RELIEF SUPPLIES SUFFICIENT; PRM FUNDING UTILIZED:

4. (U) Humanitarian commodities such as food, water, and
blankets were not immediately needed at the sites visited. The
Diakonia Council and local church pastors stated they had
received plenty of commodities from local residents and NGOs.
Durban's municipal relief agency also provided portable toilets
and showers to bolster sanitation facilities. The biggest
challenge was finding longer-term shelter for those unwilling to
return. Local churches claimed they could not keep their current
caseloads for much longer because many of their other programs
needed the space and resources currently occupied by the
displaced. Many of the churches were trying to work with the
municipal relief agency to find other institutions that could
provide temporary shelter.

5. (U) Utilizing a PRM contribution (ref b) to support the
immediate humanitarian assistance for the victims of xenophobic
violence in South Africa, the US Consulate General in Durban has
provided clothing for displaced Tanzanians who lost their
personal possessions during the wave of attacks/threats.
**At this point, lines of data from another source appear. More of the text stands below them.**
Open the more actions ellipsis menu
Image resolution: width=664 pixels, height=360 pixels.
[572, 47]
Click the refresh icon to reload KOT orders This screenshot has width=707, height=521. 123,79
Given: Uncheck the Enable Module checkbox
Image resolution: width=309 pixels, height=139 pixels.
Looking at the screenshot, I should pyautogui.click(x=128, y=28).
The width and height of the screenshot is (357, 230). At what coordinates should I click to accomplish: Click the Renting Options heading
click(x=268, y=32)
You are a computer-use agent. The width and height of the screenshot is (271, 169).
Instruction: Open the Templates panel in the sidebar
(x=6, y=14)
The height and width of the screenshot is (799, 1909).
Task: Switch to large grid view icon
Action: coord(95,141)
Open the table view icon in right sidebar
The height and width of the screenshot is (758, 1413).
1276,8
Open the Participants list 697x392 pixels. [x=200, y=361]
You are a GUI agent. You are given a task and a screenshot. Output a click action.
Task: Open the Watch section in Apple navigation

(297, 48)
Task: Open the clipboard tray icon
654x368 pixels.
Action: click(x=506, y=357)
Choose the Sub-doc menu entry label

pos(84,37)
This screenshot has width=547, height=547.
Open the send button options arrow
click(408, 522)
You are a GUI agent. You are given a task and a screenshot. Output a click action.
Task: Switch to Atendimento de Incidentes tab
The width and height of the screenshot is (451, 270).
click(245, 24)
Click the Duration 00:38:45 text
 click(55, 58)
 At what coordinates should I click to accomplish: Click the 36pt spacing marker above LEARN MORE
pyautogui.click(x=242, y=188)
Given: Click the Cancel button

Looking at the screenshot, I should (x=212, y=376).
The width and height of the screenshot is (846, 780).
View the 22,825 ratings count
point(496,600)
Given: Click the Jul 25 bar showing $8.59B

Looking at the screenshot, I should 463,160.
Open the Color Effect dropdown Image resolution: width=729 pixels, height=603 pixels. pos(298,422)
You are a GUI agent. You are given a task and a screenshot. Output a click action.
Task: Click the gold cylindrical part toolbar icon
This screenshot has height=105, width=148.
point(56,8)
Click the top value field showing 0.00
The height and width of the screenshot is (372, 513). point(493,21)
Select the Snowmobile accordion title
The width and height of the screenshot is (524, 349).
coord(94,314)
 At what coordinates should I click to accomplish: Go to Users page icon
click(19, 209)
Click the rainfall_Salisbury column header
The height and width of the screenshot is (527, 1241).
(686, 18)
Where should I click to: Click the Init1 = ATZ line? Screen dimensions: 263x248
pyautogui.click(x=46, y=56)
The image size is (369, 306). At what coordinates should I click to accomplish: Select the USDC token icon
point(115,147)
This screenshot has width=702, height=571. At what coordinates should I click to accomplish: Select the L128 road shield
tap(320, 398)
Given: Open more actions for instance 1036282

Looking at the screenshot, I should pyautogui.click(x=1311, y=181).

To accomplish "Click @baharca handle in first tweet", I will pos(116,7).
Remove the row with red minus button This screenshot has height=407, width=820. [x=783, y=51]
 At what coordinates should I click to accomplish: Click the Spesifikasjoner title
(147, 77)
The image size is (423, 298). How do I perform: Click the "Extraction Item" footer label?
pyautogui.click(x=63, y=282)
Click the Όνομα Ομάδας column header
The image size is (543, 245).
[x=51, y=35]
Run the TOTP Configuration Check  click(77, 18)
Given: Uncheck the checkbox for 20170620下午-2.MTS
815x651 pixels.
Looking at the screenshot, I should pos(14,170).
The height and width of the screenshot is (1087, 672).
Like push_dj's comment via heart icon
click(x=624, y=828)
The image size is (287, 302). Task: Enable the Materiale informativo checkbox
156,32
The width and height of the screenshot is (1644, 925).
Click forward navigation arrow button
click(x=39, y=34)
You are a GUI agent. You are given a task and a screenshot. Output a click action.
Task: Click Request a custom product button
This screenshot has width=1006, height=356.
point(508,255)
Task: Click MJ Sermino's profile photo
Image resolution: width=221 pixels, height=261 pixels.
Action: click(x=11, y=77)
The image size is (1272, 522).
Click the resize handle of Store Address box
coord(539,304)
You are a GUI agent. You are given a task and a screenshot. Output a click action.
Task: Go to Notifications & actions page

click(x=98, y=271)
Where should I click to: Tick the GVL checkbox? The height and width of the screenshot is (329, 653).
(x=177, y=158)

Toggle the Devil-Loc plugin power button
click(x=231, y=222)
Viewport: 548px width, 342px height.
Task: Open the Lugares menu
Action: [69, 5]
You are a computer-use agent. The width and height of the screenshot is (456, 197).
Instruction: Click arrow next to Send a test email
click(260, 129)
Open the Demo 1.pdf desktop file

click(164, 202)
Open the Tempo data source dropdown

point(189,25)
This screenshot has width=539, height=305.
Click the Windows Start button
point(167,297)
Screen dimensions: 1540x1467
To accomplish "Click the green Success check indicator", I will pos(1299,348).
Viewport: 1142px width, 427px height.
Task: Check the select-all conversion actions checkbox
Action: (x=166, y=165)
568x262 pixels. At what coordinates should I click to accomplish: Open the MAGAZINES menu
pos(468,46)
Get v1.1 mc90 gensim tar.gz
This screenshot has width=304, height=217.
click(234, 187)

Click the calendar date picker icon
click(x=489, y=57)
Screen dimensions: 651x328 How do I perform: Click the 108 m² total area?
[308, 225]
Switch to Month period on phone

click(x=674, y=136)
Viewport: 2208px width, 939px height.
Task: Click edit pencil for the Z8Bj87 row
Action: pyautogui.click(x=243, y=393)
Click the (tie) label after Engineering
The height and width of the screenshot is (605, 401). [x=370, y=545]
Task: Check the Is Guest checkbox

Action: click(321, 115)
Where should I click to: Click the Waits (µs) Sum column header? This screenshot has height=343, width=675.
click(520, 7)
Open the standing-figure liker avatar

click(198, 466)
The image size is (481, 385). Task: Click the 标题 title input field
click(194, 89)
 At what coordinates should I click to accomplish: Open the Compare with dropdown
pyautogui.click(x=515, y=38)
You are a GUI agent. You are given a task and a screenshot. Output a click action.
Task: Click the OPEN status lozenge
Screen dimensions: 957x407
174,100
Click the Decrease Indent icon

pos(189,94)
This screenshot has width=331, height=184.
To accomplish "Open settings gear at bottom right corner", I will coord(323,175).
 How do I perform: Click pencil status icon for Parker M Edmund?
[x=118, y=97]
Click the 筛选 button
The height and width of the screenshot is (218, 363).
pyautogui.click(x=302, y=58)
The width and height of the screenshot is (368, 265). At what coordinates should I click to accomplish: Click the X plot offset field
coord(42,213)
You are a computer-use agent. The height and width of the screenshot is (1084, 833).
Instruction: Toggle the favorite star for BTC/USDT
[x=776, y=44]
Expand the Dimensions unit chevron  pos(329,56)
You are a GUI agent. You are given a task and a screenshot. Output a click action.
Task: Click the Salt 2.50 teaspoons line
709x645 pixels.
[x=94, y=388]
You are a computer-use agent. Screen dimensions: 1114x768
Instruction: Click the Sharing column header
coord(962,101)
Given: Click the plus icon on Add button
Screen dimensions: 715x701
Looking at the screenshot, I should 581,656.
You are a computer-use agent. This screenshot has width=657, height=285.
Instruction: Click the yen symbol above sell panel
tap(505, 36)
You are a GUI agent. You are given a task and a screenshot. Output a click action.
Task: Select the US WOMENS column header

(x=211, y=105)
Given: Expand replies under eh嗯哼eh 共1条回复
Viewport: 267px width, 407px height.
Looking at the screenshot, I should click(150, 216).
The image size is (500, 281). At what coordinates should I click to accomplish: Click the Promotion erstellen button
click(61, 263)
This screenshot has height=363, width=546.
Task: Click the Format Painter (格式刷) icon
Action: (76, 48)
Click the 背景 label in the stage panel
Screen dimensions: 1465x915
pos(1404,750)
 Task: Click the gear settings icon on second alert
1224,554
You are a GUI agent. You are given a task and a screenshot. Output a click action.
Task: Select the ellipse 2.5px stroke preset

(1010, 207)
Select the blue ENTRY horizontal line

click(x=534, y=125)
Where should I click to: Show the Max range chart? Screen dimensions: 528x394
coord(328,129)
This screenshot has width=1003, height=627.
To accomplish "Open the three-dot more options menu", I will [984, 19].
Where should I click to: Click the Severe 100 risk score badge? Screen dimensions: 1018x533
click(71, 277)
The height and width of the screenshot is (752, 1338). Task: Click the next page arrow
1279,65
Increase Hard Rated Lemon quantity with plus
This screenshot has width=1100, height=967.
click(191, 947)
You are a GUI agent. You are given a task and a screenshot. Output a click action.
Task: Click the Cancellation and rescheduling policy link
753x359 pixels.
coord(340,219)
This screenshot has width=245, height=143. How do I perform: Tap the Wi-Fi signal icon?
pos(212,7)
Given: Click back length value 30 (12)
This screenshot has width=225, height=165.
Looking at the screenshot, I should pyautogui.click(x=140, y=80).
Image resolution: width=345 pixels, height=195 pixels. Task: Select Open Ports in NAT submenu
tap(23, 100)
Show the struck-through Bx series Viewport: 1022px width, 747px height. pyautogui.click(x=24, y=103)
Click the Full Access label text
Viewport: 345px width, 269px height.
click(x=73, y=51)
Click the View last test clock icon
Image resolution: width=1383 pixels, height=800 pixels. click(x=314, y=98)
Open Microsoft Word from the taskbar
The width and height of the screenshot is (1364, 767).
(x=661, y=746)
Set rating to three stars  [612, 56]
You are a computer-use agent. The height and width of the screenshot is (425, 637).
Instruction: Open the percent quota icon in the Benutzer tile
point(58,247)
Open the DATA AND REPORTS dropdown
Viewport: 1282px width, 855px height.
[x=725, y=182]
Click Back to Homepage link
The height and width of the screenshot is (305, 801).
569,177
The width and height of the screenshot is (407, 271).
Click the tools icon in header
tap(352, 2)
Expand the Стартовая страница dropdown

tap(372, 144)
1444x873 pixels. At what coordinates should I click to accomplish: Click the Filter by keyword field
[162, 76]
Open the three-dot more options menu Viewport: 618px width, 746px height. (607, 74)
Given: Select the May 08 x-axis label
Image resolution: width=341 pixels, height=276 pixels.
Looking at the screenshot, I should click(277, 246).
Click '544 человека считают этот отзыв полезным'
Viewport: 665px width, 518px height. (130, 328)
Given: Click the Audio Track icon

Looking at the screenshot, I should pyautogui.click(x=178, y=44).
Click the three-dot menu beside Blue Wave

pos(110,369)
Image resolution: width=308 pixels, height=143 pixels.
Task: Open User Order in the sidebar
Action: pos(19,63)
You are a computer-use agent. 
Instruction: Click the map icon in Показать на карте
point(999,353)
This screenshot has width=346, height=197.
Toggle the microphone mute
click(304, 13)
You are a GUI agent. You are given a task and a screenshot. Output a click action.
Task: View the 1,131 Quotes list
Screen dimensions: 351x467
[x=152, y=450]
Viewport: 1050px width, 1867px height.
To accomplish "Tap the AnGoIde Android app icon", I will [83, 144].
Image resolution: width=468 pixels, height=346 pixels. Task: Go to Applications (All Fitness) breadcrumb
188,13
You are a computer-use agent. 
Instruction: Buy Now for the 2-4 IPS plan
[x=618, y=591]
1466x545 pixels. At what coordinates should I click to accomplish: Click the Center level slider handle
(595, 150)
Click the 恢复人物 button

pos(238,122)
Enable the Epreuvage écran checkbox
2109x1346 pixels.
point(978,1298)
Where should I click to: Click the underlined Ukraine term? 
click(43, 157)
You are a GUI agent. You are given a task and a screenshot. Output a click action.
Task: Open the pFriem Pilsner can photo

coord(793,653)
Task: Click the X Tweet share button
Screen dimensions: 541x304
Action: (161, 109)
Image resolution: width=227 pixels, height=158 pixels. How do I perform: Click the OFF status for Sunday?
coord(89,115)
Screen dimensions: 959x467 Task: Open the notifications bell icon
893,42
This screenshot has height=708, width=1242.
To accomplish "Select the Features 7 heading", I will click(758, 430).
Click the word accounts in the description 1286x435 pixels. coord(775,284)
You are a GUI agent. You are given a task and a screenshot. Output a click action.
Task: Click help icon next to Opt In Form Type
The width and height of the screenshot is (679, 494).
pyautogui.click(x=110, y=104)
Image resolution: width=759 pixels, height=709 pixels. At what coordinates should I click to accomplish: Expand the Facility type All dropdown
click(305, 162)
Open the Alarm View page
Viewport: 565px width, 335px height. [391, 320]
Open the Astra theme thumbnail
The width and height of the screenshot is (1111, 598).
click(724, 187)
The
Consulate has also delivered gas cylinders used for cooking to
the local Salvation Army sheltering displaced persons.

COMMENT:

6. (U) The current Qplacement situation highlights that
xenophobic violence remains a perceived threat in Durban that
could potentially inhibit some affected populations from
returning to their neighborhoods for some time to come. The
situation also highlights the strength of Durban's civil
society. Local churches and organizations quickly mobilized to
provide sufficient food and protection for some 1750 people
without much assistance from the local or national government.